My opinion: This book actually follows the lives of several different characters, revolving around an car accident where a young college girl died. Craig was driving the car, beside him his girlfriend Nicole; Shelly, who works at the college, is the first on the scene. She finds a Craig and Nicole, knows enough to tell Craig not to move her that she might be hurt and immediately calls 911. She notes that there is no blood at the scene and soon paramedics come to take over. In the newspaper however, the article paints a different tale; that there was a lot of blood at the scene and the middle aged woman who was first on the scene failed to call 911, which Shelly knows to be false. She calls the newspaper first to try and get the facts corrected, then the police, but to no avail. To me, right away I knew obviously they were trying to cover something up. The book goes back to the first day of college, when Craig meets his roommate, Perry, and first sees Nicole. He falls for her immediately, but she's a good girl, wholesome and pure, and Craig is sort of a bad boy. Perry has known Nicole his whole life, they grew up together, and it seems like he has some sort of feelings for her as well. Another main character is Professor Polson (Mira), who works at the college teaching a course on death and dying, customs from around the world related to death. Her husband is a stay at home dad, and at the beginning she says that he's content to do that but when you get a glimpse into their home life you can see that he's not. They have twins and it seems to be having a profound impact on their relationship; he feels like he doesn't get enough time to himself having to watch the kids all day and her working all the time. But of course someone has to work to support them, so it's a never-ending fight. To keep her job, Mira has to write another book and have it published. But what to write about? Then some of the students report seeing Nicole around campus, only with dark hair. Suddenly Mira has something to write about; are kids imaginations playing tricks, could it be a ghost, or is something far more evil going on at the school?
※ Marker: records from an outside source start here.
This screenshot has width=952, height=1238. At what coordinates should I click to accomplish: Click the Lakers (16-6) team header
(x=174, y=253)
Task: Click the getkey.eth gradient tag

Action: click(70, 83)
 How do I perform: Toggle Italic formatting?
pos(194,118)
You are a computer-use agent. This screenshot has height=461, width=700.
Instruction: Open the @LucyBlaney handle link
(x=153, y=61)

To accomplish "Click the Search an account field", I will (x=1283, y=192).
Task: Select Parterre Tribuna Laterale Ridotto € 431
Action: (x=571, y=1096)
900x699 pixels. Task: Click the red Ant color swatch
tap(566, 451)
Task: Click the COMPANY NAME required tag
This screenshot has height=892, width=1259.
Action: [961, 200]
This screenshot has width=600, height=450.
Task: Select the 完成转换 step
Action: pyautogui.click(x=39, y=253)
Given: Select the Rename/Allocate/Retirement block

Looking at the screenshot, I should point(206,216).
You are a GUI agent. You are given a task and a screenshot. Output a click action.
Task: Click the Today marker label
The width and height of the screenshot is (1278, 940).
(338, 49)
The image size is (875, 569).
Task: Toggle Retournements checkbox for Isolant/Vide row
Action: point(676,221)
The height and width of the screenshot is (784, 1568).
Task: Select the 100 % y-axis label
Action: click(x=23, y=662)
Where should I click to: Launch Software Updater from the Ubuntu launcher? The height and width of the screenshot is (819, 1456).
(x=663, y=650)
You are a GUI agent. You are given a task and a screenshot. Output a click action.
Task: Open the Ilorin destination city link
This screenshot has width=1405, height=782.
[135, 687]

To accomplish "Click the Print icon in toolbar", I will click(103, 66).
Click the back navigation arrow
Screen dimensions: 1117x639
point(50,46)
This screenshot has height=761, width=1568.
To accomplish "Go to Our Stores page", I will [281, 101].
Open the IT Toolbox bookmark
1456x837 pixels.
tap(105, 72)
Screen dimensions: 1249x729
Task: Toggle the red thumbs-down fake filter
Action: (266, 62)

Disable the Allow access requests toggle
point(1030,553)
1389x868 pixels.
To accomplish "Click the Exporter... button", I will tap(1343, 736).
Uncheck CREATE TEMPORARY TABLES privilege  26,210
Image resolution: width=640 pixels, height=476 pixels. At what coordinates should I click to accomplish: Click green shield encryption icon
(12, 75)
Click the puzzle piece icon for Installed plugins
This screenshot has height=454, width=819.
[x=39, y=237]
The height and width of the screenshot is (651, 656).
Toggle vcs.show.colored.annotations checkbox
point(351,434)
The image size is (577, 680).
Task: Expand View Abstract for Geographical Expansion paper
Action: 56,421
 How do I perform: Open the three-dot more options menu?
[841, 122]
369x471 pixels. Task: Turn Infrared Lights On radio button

I really enjoyed this book. I felt bad for Craig, returning to that college after the accident where Nicole was killed. Everyone in the town wanted him to leave, calling him a murderer. And the fact that he couldn't remember any of it had to have been hard. Luckily he had Perry there for him, otherwise he wouldn't really have had anyone to confide in. I can't even imagine how frustrating it would have been to be Shelly, knowing what you saw but no one wants to hear the truth. And then she gets involved in something that changes her life, and it really makes you outraged for her. I felt for Mira, she was working so hard, and had to do research for her book plus teach her class and it seemed like every time she went home her husband wanted to pick a fight. I'm a stay at home mom (admittedly I don't have twins though), but the way her husband acted just really irritated me. She's trying to support all of them and all he does is complain. Yes, taking care of kids is extremely hard work, which is why being a stay at home mom or dad is exactly like having a job. But he could have tried to be more sympathetic to her needs as well. He wasn't even doing a good job of being a stay at home dad, she was coming home to find him sleeping in the middle of the day, the kids awake with no one to care for them. Honestly, I pretty much had figured out some of the big secrets before I got to the end, but even I was surprised by some of the outcomes. It was a great book, I loved how it followed several different characters stories. I like the cover, because that's how Nicole was said to look when Shelly found them; hope it's the final cover. The name is very fitting as well, but you don't get to know the significance until later on in the story. Definitely worth reading, go check it out!